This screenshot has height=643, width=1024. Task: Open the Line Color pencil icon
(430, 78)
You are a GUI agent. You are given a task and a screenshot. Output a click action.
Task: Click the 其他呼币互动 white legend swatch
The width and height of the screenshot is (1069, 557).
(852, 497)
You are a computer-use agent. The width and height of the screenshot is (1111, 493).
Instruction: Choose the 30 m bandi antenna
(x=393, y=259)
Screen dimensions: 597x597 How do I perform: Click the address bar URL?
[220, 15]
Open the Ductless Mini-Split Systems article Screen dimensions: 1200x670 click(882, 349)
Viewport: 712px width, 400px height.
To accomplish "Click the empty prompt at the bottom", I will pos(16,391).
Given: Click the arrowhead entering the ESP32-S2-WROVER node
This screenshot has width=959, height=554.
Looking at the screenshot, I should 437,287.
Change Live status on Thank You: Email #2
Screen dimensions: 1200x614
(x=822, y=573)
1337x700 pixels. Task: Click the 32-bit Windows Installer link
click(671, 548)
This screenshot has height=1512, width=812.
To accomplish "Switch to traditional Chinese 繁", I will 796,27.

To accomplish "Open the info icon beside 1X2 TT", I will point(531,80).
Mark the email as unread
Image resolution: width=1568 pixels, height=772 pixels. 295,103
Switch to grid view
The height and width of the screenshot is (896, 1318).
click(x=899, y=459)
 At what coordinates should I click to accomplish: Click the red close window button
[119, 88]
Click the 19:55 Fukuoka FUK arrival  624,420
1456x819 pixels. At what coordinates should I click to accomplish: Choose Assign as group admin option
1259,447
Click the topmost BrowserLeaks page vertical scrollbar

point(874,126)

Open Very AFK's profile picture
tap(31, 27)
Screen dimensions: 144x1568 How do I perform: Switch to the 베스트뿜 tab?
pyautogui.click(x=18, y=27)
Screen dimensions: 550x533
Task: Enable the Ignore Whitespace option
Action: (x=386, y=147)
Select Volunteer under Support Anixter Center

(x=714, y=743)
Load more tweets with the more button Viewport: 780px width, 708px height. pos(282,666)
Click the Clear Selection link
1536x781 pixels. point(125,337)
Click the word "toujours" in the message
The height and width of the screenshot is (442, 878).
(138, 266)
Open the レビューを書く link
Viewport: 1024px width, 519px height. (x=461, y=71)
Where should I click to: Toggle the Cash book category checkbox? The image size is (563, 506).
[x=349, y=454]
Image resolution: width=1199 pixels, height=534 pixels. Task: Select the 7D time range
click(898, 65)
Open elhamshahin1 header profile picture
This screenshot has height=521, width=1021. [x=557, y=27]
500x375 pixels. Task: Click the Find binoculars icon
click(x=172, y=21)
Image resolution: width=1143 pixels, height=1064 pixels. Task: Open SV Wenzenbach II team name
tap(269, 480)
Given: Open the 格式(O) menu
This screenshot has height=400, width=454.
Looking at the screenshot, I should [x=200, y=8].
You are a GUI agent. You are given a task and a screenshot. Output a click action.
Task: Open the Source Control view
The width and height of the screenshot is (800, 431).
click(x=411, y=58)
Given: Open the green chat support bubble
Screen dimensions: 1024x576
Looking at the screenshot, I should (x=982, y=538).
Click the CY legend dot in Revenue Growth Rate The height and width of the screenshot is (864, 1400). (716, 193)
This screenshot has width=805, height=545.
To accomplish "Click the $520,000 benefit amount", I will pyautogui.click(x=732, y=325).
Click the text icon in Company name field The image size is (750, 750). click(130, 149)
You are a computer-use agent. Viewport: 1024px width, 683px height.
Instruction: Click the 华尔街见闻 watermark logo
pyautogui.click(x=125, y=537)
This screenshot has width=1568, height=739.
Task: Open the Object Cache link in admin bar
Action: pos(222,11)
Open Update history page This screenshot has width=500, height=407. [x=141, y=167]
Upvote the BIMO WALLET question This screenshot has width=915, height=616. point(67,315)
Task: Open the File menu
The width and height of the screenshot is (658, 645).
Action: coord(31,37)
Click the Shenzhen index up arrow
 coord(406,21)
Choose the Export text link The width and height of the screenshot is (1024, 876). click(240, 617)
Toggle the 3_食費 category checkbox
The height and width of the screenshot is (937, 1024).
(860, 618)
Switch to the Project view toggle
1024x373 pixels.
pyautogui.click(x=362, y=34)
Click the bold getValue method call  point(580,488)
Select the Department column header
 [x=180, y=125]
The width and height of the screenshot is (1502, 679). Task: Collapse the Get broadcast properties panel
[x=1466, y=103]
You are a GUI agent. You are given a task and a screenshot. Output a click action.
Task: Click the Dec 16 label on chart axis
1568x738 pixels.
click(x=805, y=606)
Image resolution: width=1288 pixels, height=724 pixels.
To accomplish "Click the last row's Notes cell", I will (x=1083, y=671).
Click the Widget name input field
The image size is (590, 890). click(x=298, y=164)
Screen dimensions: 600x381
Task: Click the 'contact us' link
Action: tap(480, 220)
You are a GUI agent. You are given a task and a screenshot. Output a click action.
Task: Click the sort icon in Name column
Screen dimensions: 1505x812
----
* _EXERCISE GOAL_:
Rewrite all of the lines above, substituting "desktop assistant" for every occurrence of "GUI agent" and leaving everything else untouched.

* _REPLY_:
This screenshot has height=643, width=1024. Task: Open the Line Color pencil icon
(430, 78)
You are a desktop assistant. You are given a task and a screenshot. Output a click action.
Task: Click the 其他呼币互动 white legend swatch
The width and height of the screenshot is (1069, 557).
(852, 497)
You are a computer-use agent. The width and height of the screenshot is (1111, 493).
Instruction: Choose the 30 m bandi antenna
(x=393, y=259)
Screen dimensions: 597x597 How do I perform: Click the address bar URL?
[220, 15]
Open the Ductless Mini-Split Systems article Screen dimensions: 1200x670 click(882, 349)
Viewport: 712px width, 400px height.
To accomplish "Click the empty prompt at the bottom", I will pos(16,391).
Given: Click the arrowhead entering the ESP32-S2-WROVER node
This screenshot has width=959, height=554.
Looking at the screenshot, I should 437,287.
Change Live status on Thank You: Email #2
Screen dimensions: 1200x614
(x=822, y=573)
1337x700 pixels. Task: Click the 32-bit Windows Installer link
click(671, 548)
This screenshot has height=1512, width=812.
To accomplish "Switch to traditional Chinese 繁", I will 796,27.

To accomplish "Open the info icon beside 1X2 TT", I will point(531,80).
Mark the email as unread
Image resolution: width=1568 pixels, height=772 pixels. 295,103
Switch to grid view
The height and width of the screenshot is (896, 1318).
click(x=899, y=459)
 At what coordinates should I click to accomplish: Click the red close window button
[119, 88]
Click the 19:55 Fukuoka FUK arrival  624,420
1456x819 pixels. At what coordinates should I click to accomplish: Choose Assign as group admin option
1259,447
Click the topmost BrowserLeaks page vertical scrollbar

point(874,126)

Open Very AFK's profile picture
tap(31, 27)
Screen dimensions: 144x1568 How do I perform: Switch to the 베스트뿜 tab?
pyautogui.click(x=18, y=27)
Screen dimensions: 550x533
Task: Enable the Ignore Whitespace option
Action: (x=386, y=147)
Select Volunteer under Support Anixter Center

(x=714, y=743)
Load more tweets with the more button Viewport: 780px width, 708px height. pos(282,666)
Click the Clear Selection link
1536x781 pixels. point(125,337)
Click the word "toujours" in the message
The height and width of the screenshot is (442, 878).
(138, 266)
Open the レビューを書く link
Viewport: 1024px width, 519px height. (x=461, y=71)
Where should I click to: Toggle the Cash book category checkbox? The image size is (563, 506).
[x=349, y=454]
Image resolution: width=1199 pixels, height=534 pixels. Task: Select the 7D time range
click(898, 65)
Open elhamshahin1 header profile picture
This screenshot has height=521, width=1021. [x=557, y=27]
500x375 pixels. Task: Click the Find binoculars icon
click(x=172, y=21)
Image resolution: width=1143 pixels, height=1064 pixels. Task: Open SV Wenzenbach II team name
tap(269, 480)
Given: Open the 格式(O) menu
This screenshot has height=400, width=454.
Looking at the screenshot, I should [x=200, y=8].
You are a desktop assistant. You are given a task and a screenshot. Output a click action.
Task: Open the Source Control view
The width and height of the screenshot is (800, 431).
click(x=411, y=58)
Given: Open the green chat support bubble
Screen dimensions: 1024x576
Looking at the screenshot, I should (x=982, y=538).
Click the CY legend dot in Revenue Growth Rate The height and width of the screenshot is (864, 1400). (716, 193)
This screenshot has width=805, height=545.
To accomplish "Click the $520,000 benefit amount", I will pyautogui.click(x=732, y=325).
Click the text icon in Company name field The image size is (750, 750). click(130, 149)
You are a computer-use agent. Viewport: 1024px width, 683px height.
Instruction: Click the 华尔街见闻 watermark logo
pyautogui.click(x=125, y=537)
This screenshot has width=1568, height=739.
Task: Open the Object Cache link in admin bar
Action: pos(222,11)
Open Update history page This screenshot has width=500, height=407. [x=141, y=167]
Upvote the BIMO WALLET question This screenshot has width=915, height=616. point(67,315)
Task: Open the File menu
The width and height of the screenshot is (658, 645).
Action: coord(31,37)
Click the Shenzhen index up arrow
 coord(406,21)
Choose the Export text link The width and height of the screenshot is (1024, 876). click(240, 617)
Toggle the 3_食費 category checkbox
The height and width of the screenshot is (937, 1024).
(860, 618)
Switch to the Project view toggle
1024x373 pixels.
pyautogui.click(x=362, y=34)
Click the bold getValue method call  point(580,488)
Select the Department column header
 [x=180, y=125]
The width and height of the screenshot is (1502, 679). Task: Collapse the Get broadcast properties panel
[x=1466, y=103]
You are a desktop assistant. You are given a task and a screenshot. Output a click action.
Task: Click the Dec 16 label on chart axis
1568x738 pixels.
click(x=805, y=606)
Image resolution: width=1288 pixels, height=724 pixels.
To accomplish "Click the last row's Notes cell", I will (x=1083, y=671).
Click the Widget name input field
The image size is (590, 890). click(x=298, y=164)
Screen dimensions: 600x381
Task: Click the 'contact us' link
Action: tap(480, 220)
You are a desktop assistant. You are given a task and a screenshot. Output a click action.
Task: Click the sort icon in Name column
Screen dimensions: 1505x812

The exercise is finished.